Major university funding now at risk
With a $2.2 billion shortfall unaddressed, these lawmakers forced Wolf’s hand in a way that could have a huge impact on the state’s major univerisities.
Left with seemingly no other option, Wolf announced a new, 20-year loan for $1.25 billion from the state’s Liquor Control Board. The state will pay back the loan via tax breaks on liquor taxes.
Should the loan go through, it raises questions about another bill on the state tab. There is currently a bill in the House to provide $650 million to major public universities in the state, like Penn State University and Temple University.
With the need to cut budget corners everywhere possible, it stands to reason lawmakers could leave the universities in the lurch. If so, some of these schools might choose to go fully private. Should that happen, tuition breaks for in-state students could disappear.
What about gambling expansion?
With the safety net of this new loan out there, the urgency to pass a budget wanes. With it, so does the chances of PA online gambling happening in 2017.
To paraphrase The Princess Bride, online gambling is only mostly dead. There are a couple of different reasons supporters can keep their hopes up.
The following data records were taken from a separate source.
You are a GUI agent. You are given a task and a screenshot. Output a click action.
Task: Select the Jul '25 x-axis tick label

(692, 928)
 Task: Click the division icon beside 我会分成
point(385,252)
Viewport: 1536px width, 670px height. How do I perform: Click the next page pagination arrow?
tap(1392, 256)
First of all, individual lawmakers are going on the record that gambling expansion remains in the mix to address some of the budget shortfall. Erie News spoke with Democratic state Rep. Ryan Bizzarro, who assured gaming is still on the table. It is just tax increases the House Republicans absolutely refuse to endorse.
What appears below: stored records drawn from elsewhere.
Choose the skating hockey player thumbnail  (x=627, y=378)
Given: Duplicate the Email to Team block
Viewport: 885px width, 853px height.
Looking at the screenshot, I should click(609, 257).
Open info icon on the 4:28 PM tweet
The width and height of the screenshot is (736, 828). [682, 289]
Additionally, the college funding issue is a bargaining chip many lawmakers could use to get online gambling through. Granted, most estimates assume year one of gambling expansion would generate around $220 million. There would also be about $100 million in upfront licensing fees.
That is not $650 million, but it is a giant chunk to direct to the cause. However, the more aggressive House expansion package allows for widespread video gambling terminals (VGTs), which arguably could make up some of the difference.
Given the legislature’s inability to agree on a budget necessary to keep Pennsylvania solvent, don’t assume that this logical decision takes place. All we can say for now is that gambling expansion still has a pulse, but gone is the momentum that seemed so overwhelming during the summer.